Identification of voltage operated calcium channels by binding studies: differentiation of subclasses of calcium antagonist drugs with 3H-nimodipine radioligand binding.

3H-Nimodipine (3H-NIM) is a high affinity radioligand suitable to study Ca2+ -channels in a variety of tissues.
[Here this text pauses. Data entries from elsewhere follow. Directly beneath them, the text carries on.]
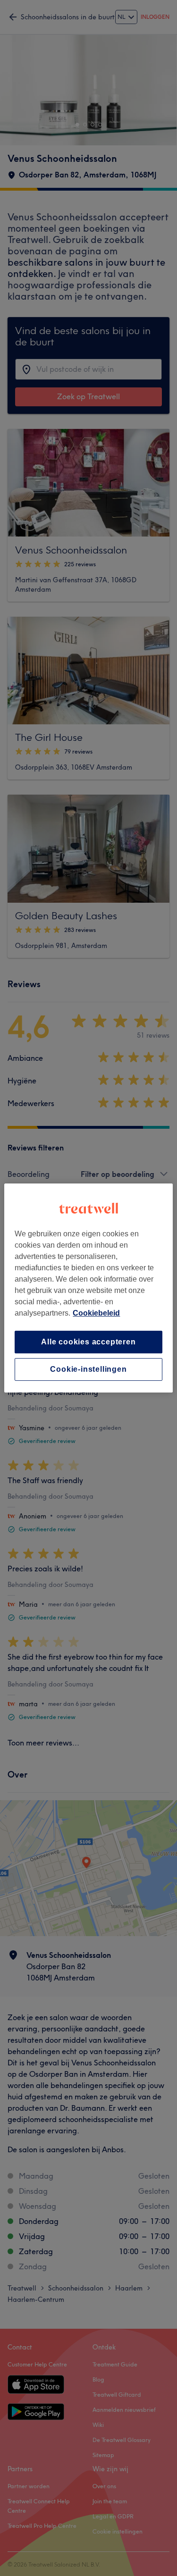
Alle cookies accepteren (88, 1342)
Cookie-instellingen (88, 1369)
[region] (88, 1288)
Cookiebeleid (96, 1313)
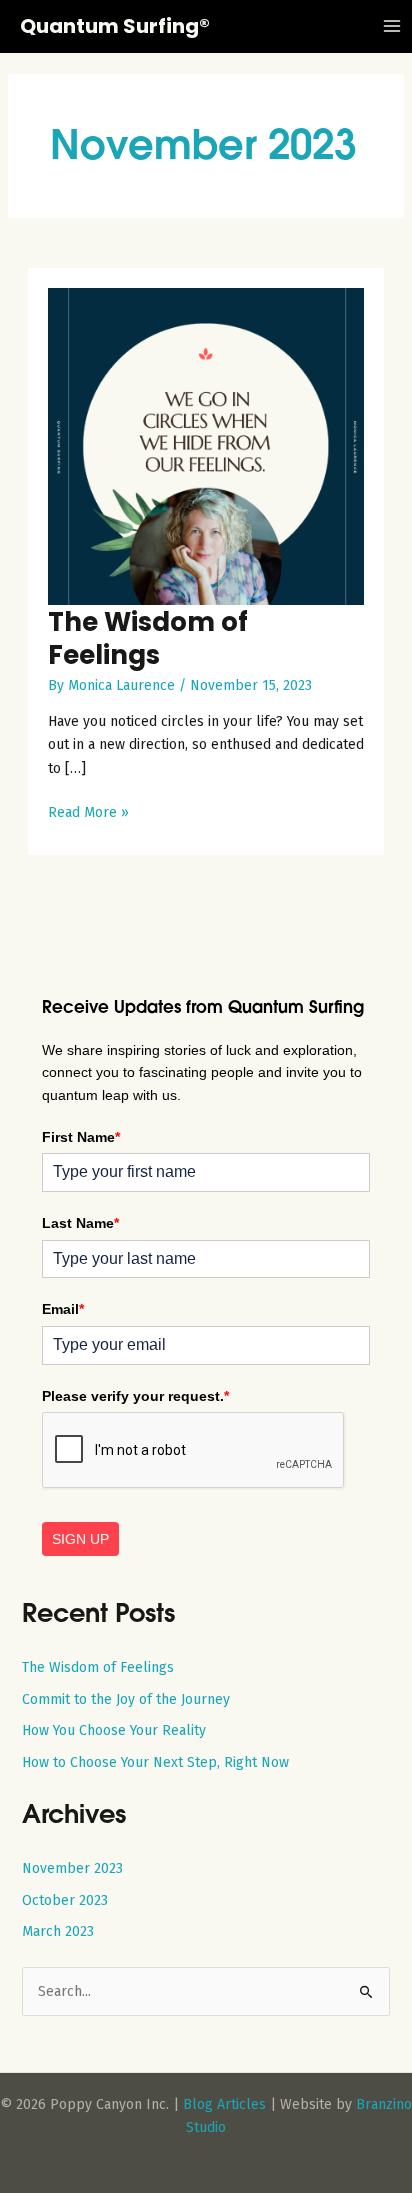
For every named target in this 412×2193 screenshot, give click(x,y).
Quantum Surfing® (115, 26)
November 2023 (72, 1868)
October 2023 (65, 1900)
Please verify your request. (135, 1396)
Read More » (88, 813)
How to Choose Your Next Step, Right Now (155, 1762)
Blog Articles (224, 2104)
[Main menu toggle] (391, 26)
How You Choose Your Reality (114, 1730)
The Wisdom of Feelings (148, 638)
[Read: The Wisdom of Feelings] (206, 445)
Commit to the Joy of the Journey (126, 1699)
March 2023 (58, 1931)
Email (63, 1309)
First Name (81, 1137)
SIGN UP (80, 1539)
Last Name (80, 1223)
The binding is saturable, reversible, and stereospecific in purified bovine heart and partially purified guinea-pig brain membranes. In the latter a Bmax of 600fmol/mg protein, dissociation constants (KD) of 0.4-0.8nM and a Hill slope of 1.0 are found. At 37 degrees C the optimal pH in 50mM TRIS-HCl buffer is 7.1-7.4. The calcium channel is a metalloprotein, and the divalent cation which is essential for the binding of 3H-NIM can be removed by EDTA (EC50 20 microM); the nimodipine binding site of the channel may then be reconstituted by divalent cations with Mn2+ greater than Ca2+ greater than Mg2+ greater than Sr2+. Ca2+ -antagonist drugs can be divided into three main classes based on their interaction with the 3H-NIM binding site: Class I has one site law of mass action-displacement isotherms with 3H-NIM, Class II exhibits complex biphasic inhibition profiles and Class III drugs increase the affinity of 1,4 dihydropyridines for the Ca2+ -channel. Diltiazem is a Class III Ca2+ -antagonist. Our in vitro studies lead us to conclude that the Ca2+ -channel contains multiple regulatory sites at which drugs can act.